Sandra Mullins's avatar

Great video. Says a lot about how not to do politics.

Linda McCaughey's avatar

"Trump didn't break America—he’s what a broken America produces."

Thank you.

I've been saying this for a long time--it is the only reason he could be elected twice.

Kate Madison's avatar

You give me hope!🙏

Jim Montgomery's avatar

I just joined America's Undoing as a paid subscriber. Your thoughts and writings are so critical at this point in America's history.

Pterodactyl-Cape's avatar

This article is hugely important!

But you buried the lede after long paragraphs of numbers and links. I only kept skimming because I know you.

Would you consider dropping this as the BLUF (bottom line up front), say in a text box? THIS is why I'll donate to your PAC. And then the link to your website.

"Nobody is putting a group of candidates on a stage together around a mission bigger than any one of them. We campaign on Medicare for All and the Green New Deal and a living wage and those are good things worth fighting for. But they’re policies. They’re not a vision. And a vision is what builds a movement big enough to actually scare the people writing those checks."

Nekto's avatar

Go ahead, Corbin! You know the electoral terrain, you know potential candidates, and you know all the progressive organizations participating in the elections. Collaborate with these progressive organizations, and maybe even some moderate, as much as possible even if you don't share exactly the same vision. The first step is to get as many progressive democratic and independent candidates elected as possible even if their economic and political views are somewhat different. Organize a united progressive electoral campaign, a coalition, that works with and for the same candidates across the country. This is the MAGA strategy. Divided we will always lose.

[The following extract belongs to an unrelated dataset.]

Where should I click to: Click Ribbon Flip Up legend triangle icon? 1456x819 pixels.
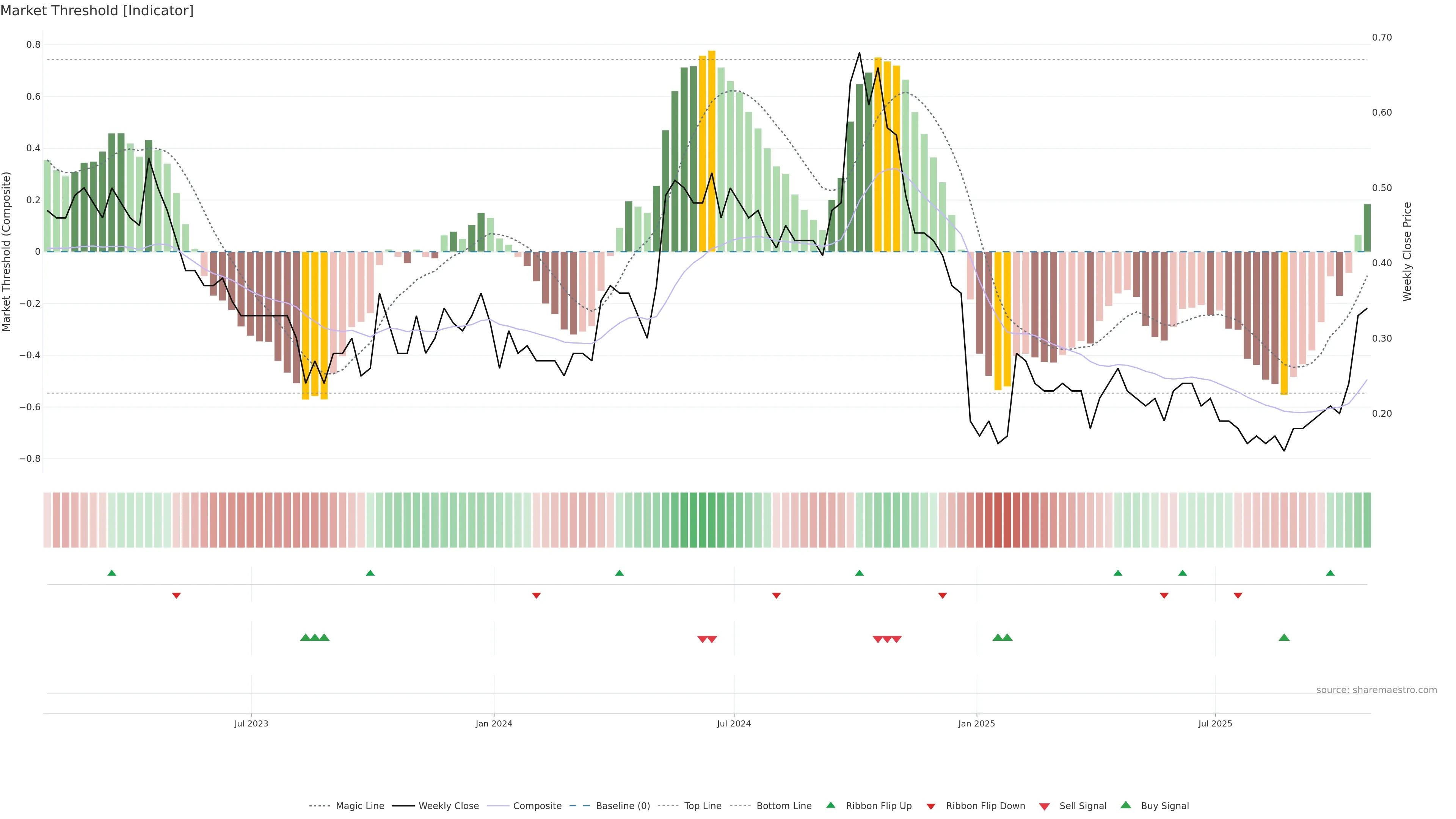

We will never outspend the billionaires, but our power should be people, enthusiasm, volunteers, the right strategy and tactics, skillful use of technology, like in Mamdani's campaign. Cuomo spent a fortune running a smear campaign (antisemitism, terrorism support, security threats, etc.) and failed spectacularly. We simply cannot afford progressive candidates to run against each other, and this has to be articulated strongly enough and agreed upon with as many progressive organizations as possible in advance. They have to be able to negotiate with each other. If they are stubborn and do not listen to rational arguments, they are not worth being supported. The bottom line is: unity and popular support is the key. So far as we still have some remnants of the democracy (at least electoral), money, as important as they are, should not be a decisive factor. And this leaves some room for hope and optimism in this uphill fight that is certainly worth having.

Carole Ferguson's avatar

I agree with your content. But please edit more. For me to see this idea, it has to be punchier and clearer quicker. Maybe headings for paragraphs or something that makes it more easily digested and useable in conversation. Thanks.

Maggie's avatar

This is Jeremy Scahill of Dropsite News talking about his interviews of Iranian officials - mainly the fact that Wikoff & Trump are as usual telling us dont believe your eyes and ears - believe us! It's very interesting.

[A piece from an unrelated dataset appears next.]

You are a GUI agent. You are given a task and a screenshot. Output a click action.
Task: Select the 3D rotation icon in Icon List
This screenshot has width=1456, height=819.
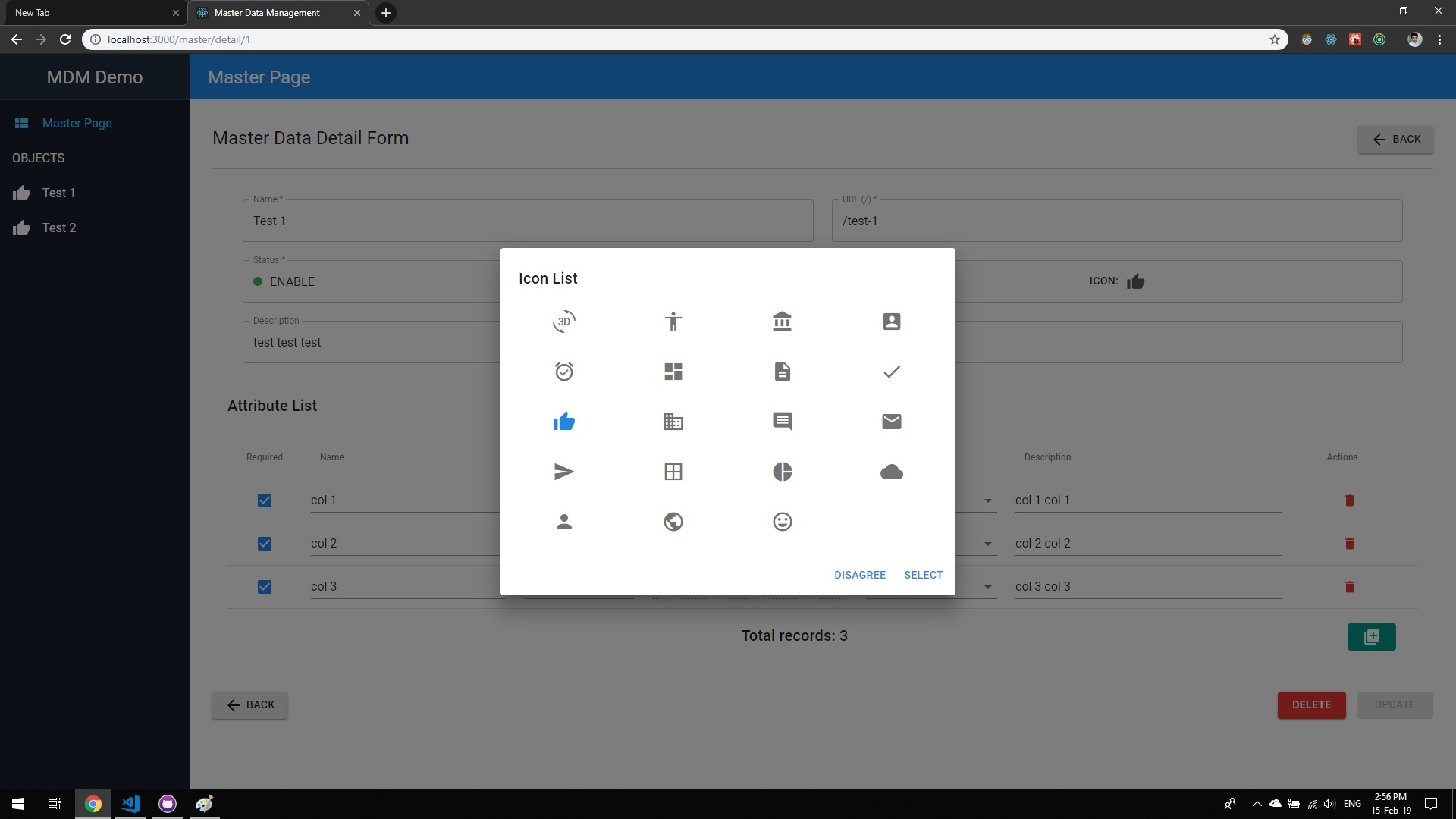click(563, 322)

https://www.youtube.com/watch?v=lKRgjNimexg

Raul Torres's avatar

Love your site! I just signed up and donated. You mentioned 4 people that I have been excited about and that got me even more interested. I’ll do what I can to spread the word.

Robert Clyman's avatar

With millions of ordinary Americans, previously MAGA supporters, becoming disillusioned and angry with the government, this is the moment to channel, capture their angry energy into support for a new political entity. They’ll be hard pressed and reluctant or downright unwilling to support the Democratic Party (and I don’t blame them) but could conceivably rally build a new independent political entity that is oriented towards working class people.

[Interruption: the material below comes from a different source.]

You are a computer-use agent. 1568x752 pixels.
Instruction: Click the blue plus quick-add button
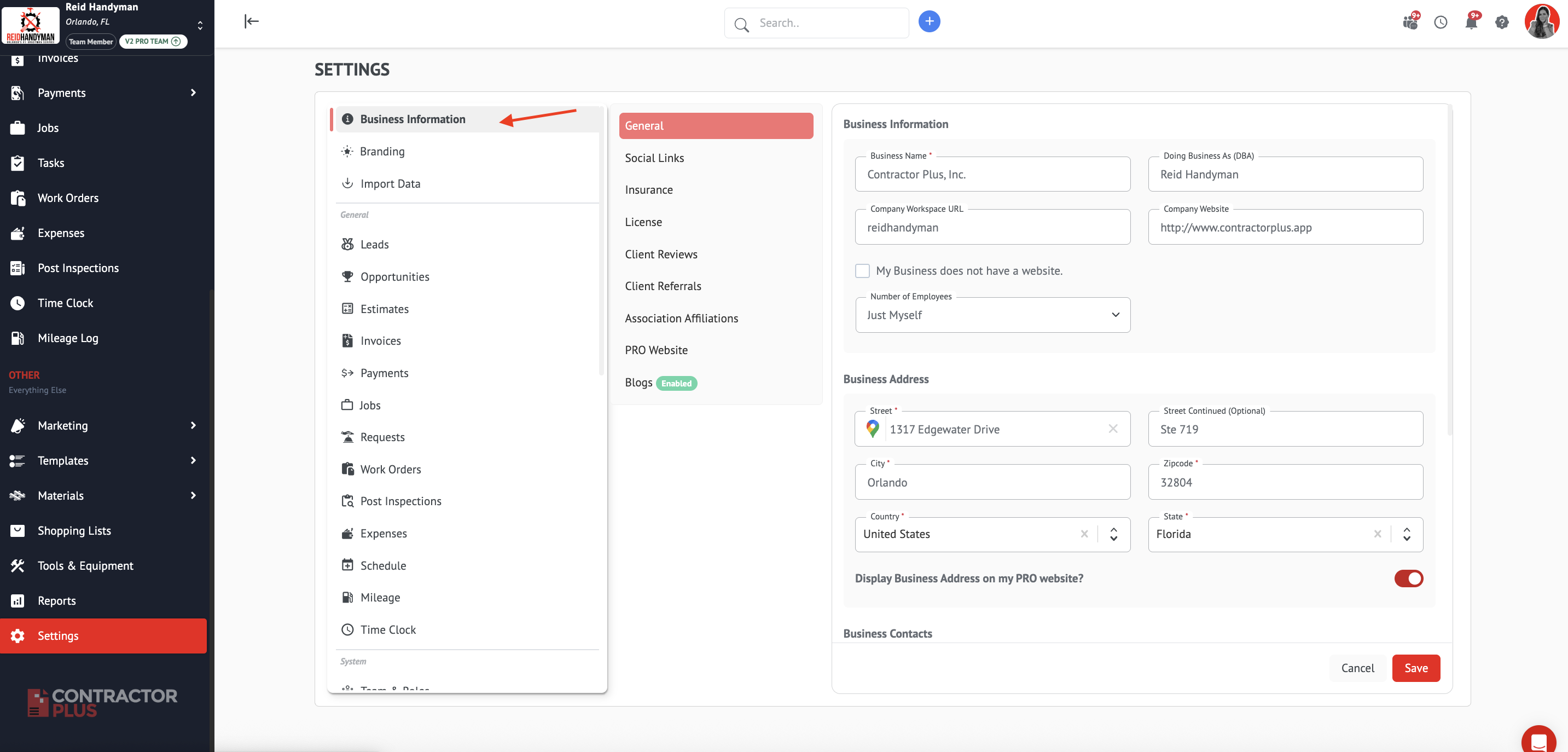929,22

But it must be clear that the slate of candidates they are voting for is distinct from the Democratic establishment and will champion legislation that favors working people, urban, suburban and rural, not billionaires, corporations and monopolies that have made their lives a daily struggle. A coalition of disillusioned Republicans and Democrats, along with the 85 million who chose not to vote in 2024 is an electoral force with great power.